After finding a nice lot of Boneswords on eBay, I'm thinking of putting together a brood of Warriors with twin Boneswords (memories of the ancient plastic Warriors with two swords coming back, I guess). Now, what do I give them as their "secondary" weapon? Stick with scything talons for the few re-rolls, or keep the devourer? I was even looking at the spinefists, despite their low-strength, as the re-roll for twin-linked is appealing AND I mostly fight T3 Eldar and Tau... But what do you folks think? And what's the most effective size for a Bonesword-wielding Warrior unit? 3 seems small, and likely to get gibbed by a ML-toting squad, but is 6 better?


----------



## Midge913 (Oct 21, 2010)

I shoot for broods of 4-6. I like to go all out with my bonesword warriors so I have given mine death spitters. I know that bumps the price of the unit dramatically, but every time that I have put them on the table they have cleaned house. Even more so when I attach a prime with bonesword and laship to them. Spine fists are just not worth it on warriors, stick with the devs or death spitters.


----------



## MaidenManiac (Oct 2, 2008)

If you buy Bone Swords on the Warriors youre bound to want to get into CC right? Ask yourself this:
Will I run with my warriors to get into CC faster?
Most likely, right?

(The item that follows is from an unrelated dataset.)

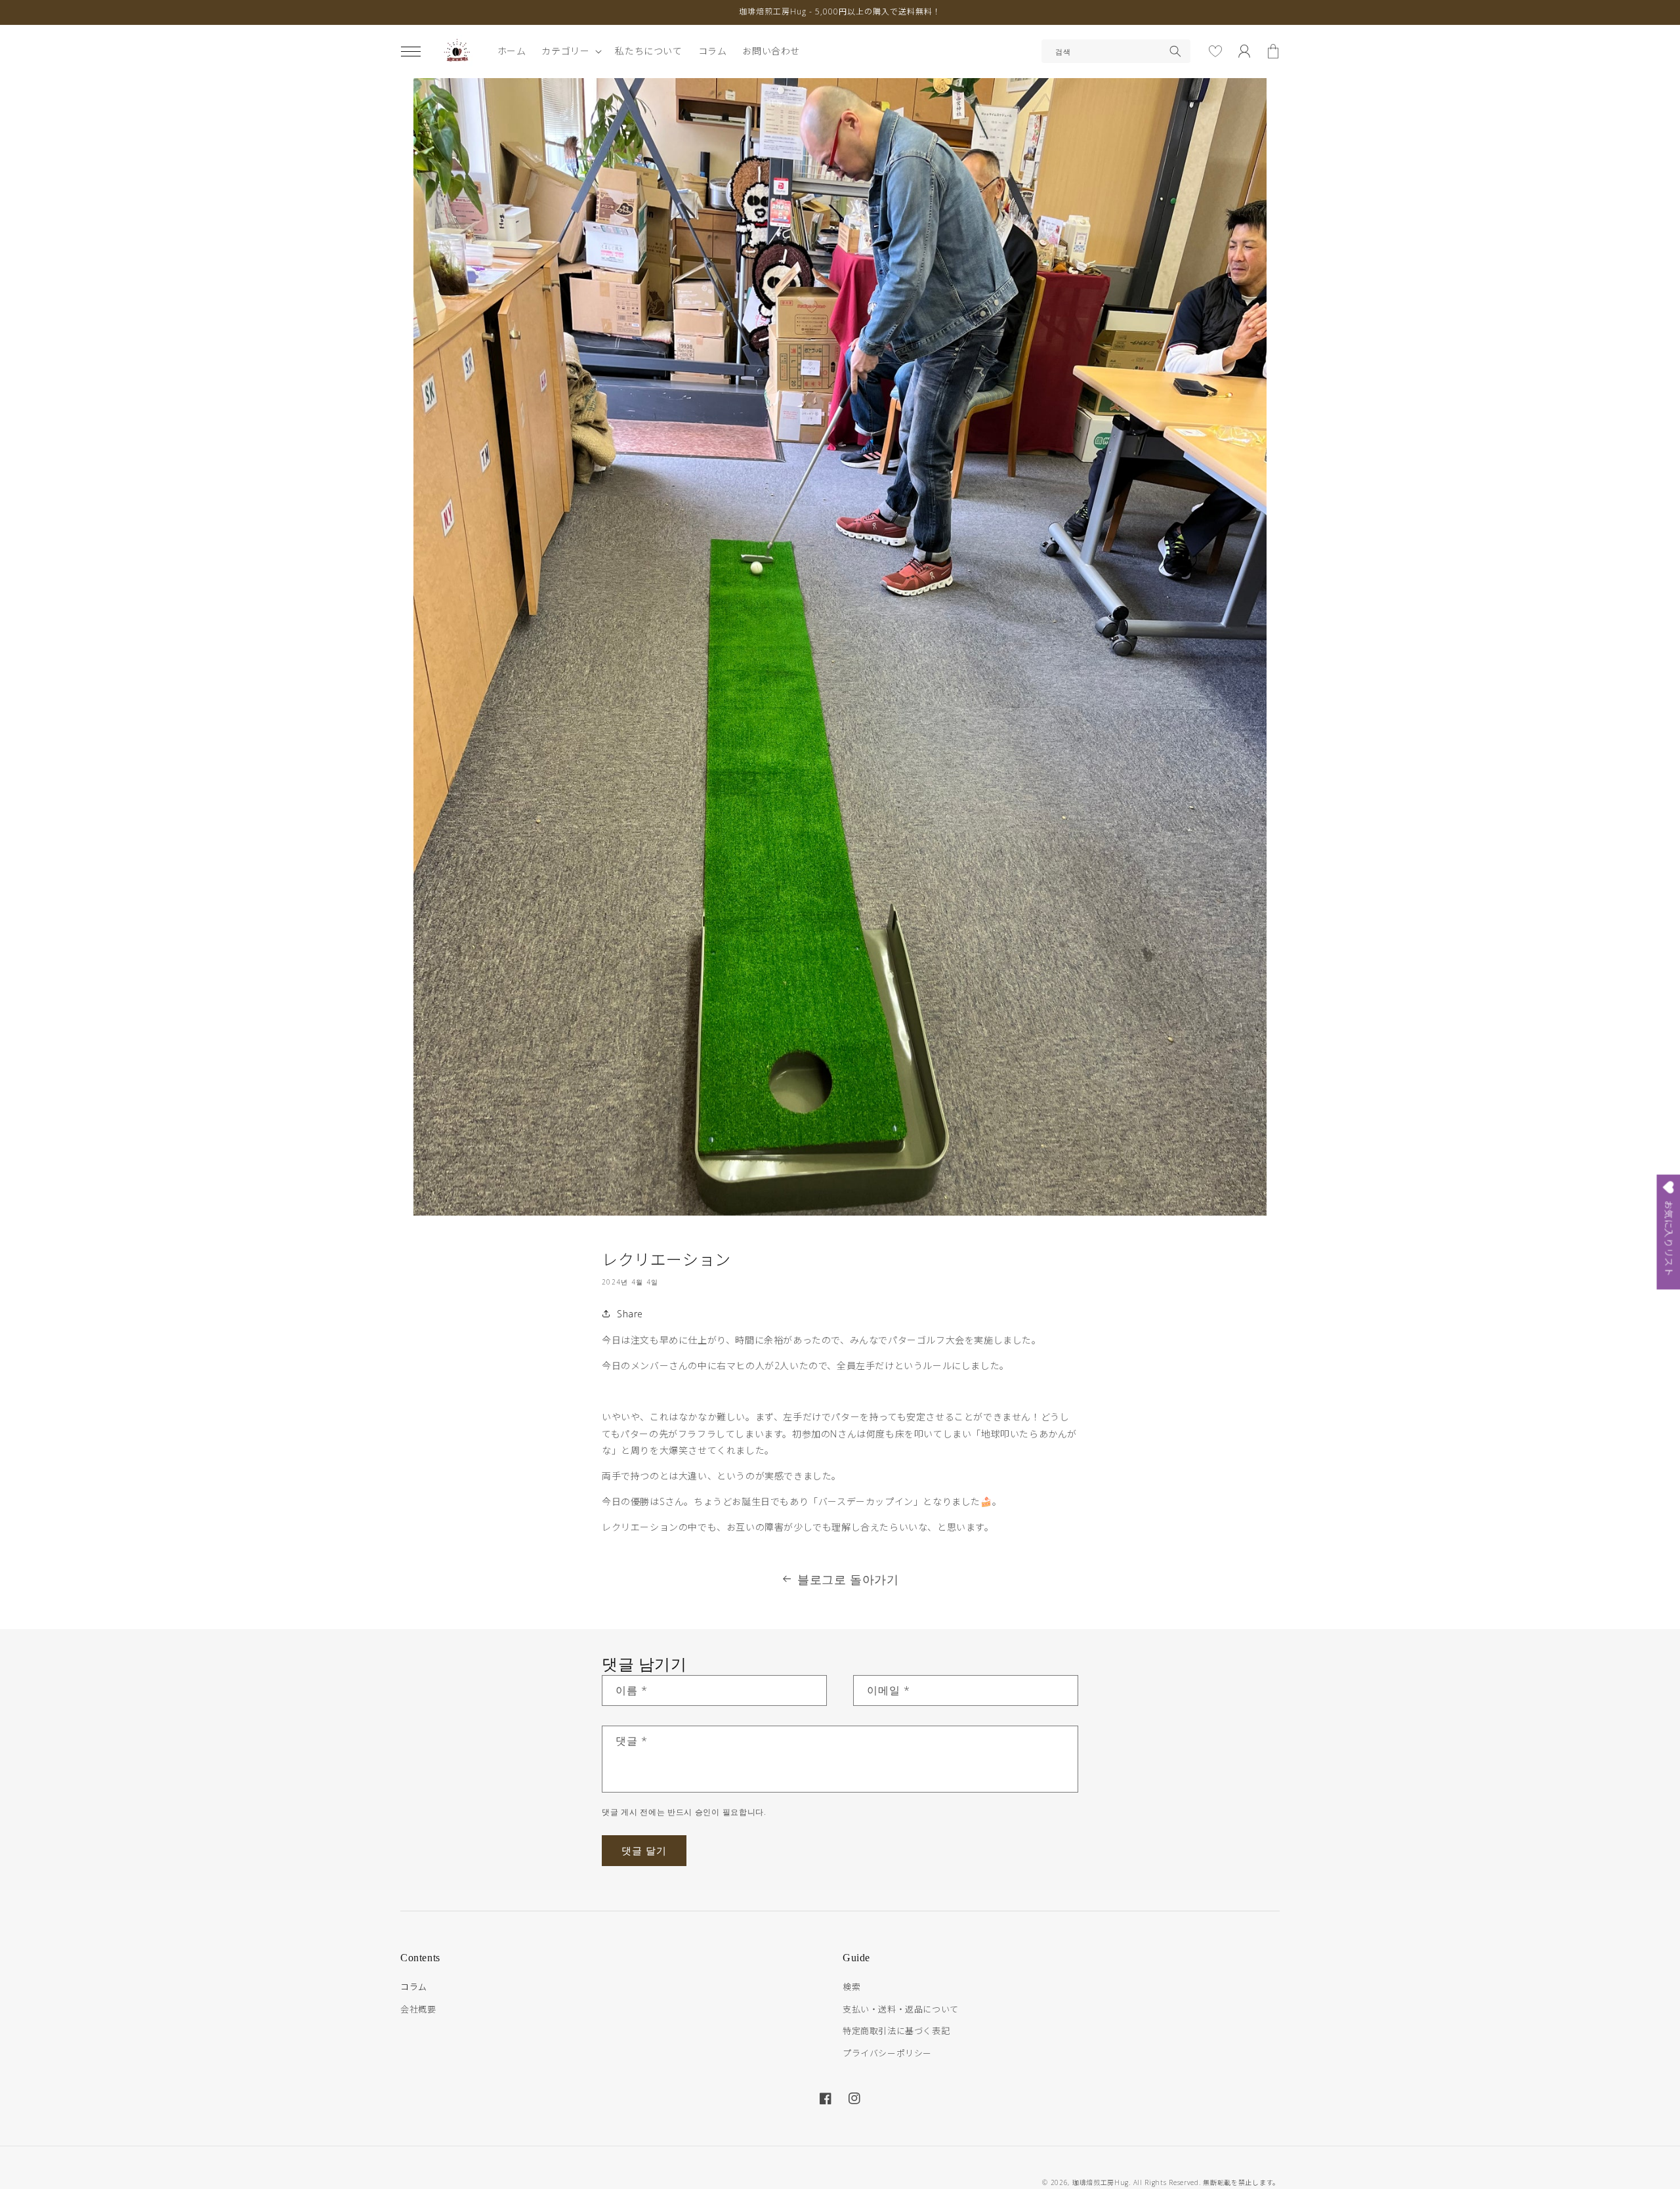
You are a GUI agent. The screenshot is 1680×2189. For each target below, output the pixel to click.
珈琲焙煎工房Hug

Thus the Scything Talons will be the hotter alternative


----------



## aboytervigon (Jul 6, 2010)

Deathspitters devourers but better and only a few more points.


----------



## Deneris (Jul 23, 2008)

MaidenManiac said:


> If you buy Bone Swords on the Warriors youre bound to want to get into CC right? Ask yourself this:
> Will I run with my warriors to get into CC faster?
> Most likely, right? Thus the Scything Talons will be the hotter alternative


Aye, I can see the sense of that- Why give them boneswords if you're just going to hang back and shoot? I had actually forgot about "running", as my standard Warriors usually just sit on an objective and shoot anything that comes close...


----------



## Katie Drake (Nov 28, 2007)

I actually don't think boneswords are much good on normal walking Warriors, but if I had to take a unit with them I'd likely go with the scything talons over devourers or any of the more expensive upgrades. Unit size is optimal at 4-5. If you're planning on attaching a Tyranid Prime to the unit then 4 should be good.


----------



## ohiocat110 (Sep 15, 2010)

Well, the question is (as it often is with Nids), what else are you running with them? Bonesword Warriors are your giant-killers, for taking down multi-wound and armored enemies. You're paying the points to have them in CC stabbing things. The min/max answer is yes, take the talons. 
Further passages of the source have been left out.